Der Bund vom 18. Januar 2003

Samstag, 18.01.2003, Ausgabe-Nr. 14, Ressort Meinungen

 

Tribüne: Die Wirtschaft und die SVP

• ANDREAS LADNER

 

Die Wirtschaft ist in jüngster Zeit gehörig unter Druck geraten. Verantwortlich dafür sind nicht nur die schlechte Konjunktur, sondern vor allem Fehler und Verfehlungen ihrer Eliten, welche in der Öffentlichkeit Empörung und letztlich auch Zweifel am neoliberalen Gesellschaftsmodell aufkommen liessen. Damit gesellt sich zu dem seit Jahrzehnten abgekühlten Verhältnis zwischen Politik und Wirtschaft ein abgekühltes Verhältnis zwischen Wirtschaft und Bürgerinnen und Bürgern.

Nun scheint die vom Volk geschmähte Wirtschaft ihre Sympathien für die von den politischen Eliten geschmähte SVP gefunden zu haben. In den Reihen der SVP finden sich immer häufiger Selbständige und Unternehmer, und es machen Gerüchte die Runde, wonach Unterstützungsgelder aus der Finanzwirtschaft vermehrt der SVP zuflössen. Wie konnte sich die ehemalige Bauern-, Gewerbe- und Bürgerpartei zur Partei des Grosskapitals entwickeln, und welche Risiken gehen die Unternehmer damit ein?

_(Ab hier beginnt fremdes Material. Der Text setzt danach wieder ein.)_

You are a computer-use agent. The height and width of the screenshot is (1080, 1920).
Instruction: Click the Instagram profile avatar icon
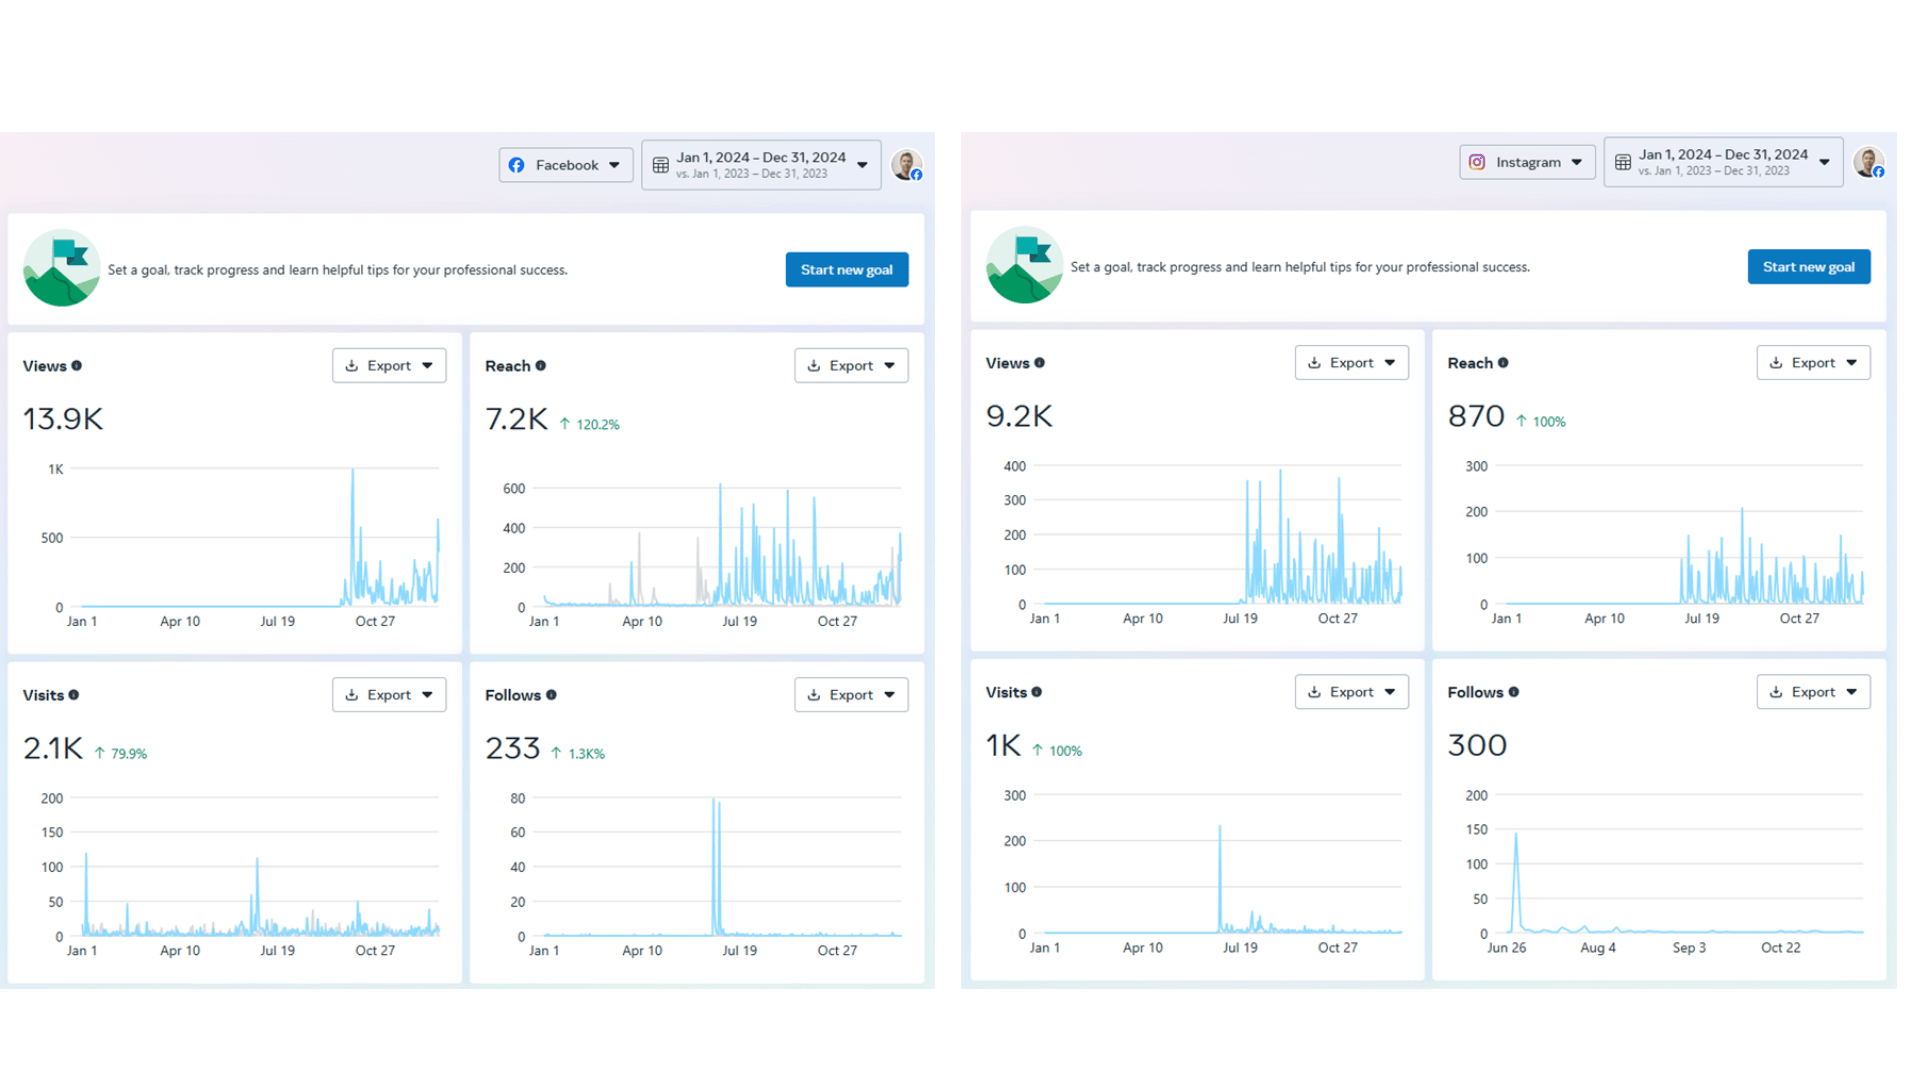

SVP auf Stimmenjagd bei FDP

Nachdem die SVP, zürcherischer Provenienz, zuerst die äussere Rechte, dann Teile der Arbeiterschaft und schliesslich die konservativeren und integrationsfeindlichen Katholiken auf ihre Seite ziehen konnte, beginnt sie nun auf ihrem Weg zur führenden Volkspartei gezielt bei der FDP über den Zaun zu fressen. Mit radikalen Steuersenkungsforderungen und Widerstand gegen das Schliessen von Lücken im Netz der sozialen Sicherheit oder die Einlösung von Verfassungsaufträgen (Mutterschaftsversicherung) wird sie offensichtlich zur attraktiven Partnerin für die Unternehmer. Die Wirtschaft scheint es an diesem finanz- und steuerpolitisch motivierten Schulterschluss wenig zu stören, dass sie damit gleichzeitig auch das gesamte national-konservative Paket der SVP-Forderungen übernimmt, welches sich gegen eine Öffnung der Schweiz und gegen eine Modernisierung von Staat und Gesellschaft richtet.

Welche Ziele erreicht werden sollen und welche Wege zum Ziel führen, darüber kann und muss in der Politik gestritten werden. Auch dass sich die Wirtschaft mit einer Partei verbündet, die Oppositionspolitik in ihr Wahlprogramm geschrieben hat, ist nicht bedenklich. Opposition in Sachfragen darf und muss in unserem System auch von einer Regierungspartei kommen. Sie ist vor allem die Folge der Kräfteverhältnisse in Regierung und Parlament. Aus dieser Sicht ist es der Wirtschaft überlassen, mit wem sie sich zusammentut.

Mehr als fraglich ist hingegen, ob es der Wirtschaft durch den Schulterschluss mit der SVP gelingt, ihre Vertrauensverluste in der Bevölkerung wieder wettzumachen. Vor allem in Krisenzeiten gehören in einer Volkswirtschaft Politik und Wirtschaft eng zusammen. Fehlt das Vertrauen in die Politik, fehlt auch das Vertrauen in die Wirtschaft. Mit ihren Angriffen auf die «Classe politique» und das Selbstverständnis der anderen Parteien untergräbt die SVP seit Jahren mit Erfolg das Vertrauen ins politische System. Heute ist, anders als früher, das Regierungsvertrauen der Wählerinnen und Wähler auf der rechten Seite des politischen Spektrums geringer als bei den Linken. Vor diesem Hintergrund muss die Wirtschaft ihr Verhältnis zum Staat klären. Dabei sollten nicht nur Steuern und Abgaben berücksichtigt werden, sondern auch die Leistungen des Staates, welche sich in einem internationalen Vergleich durchaus sehen lassen.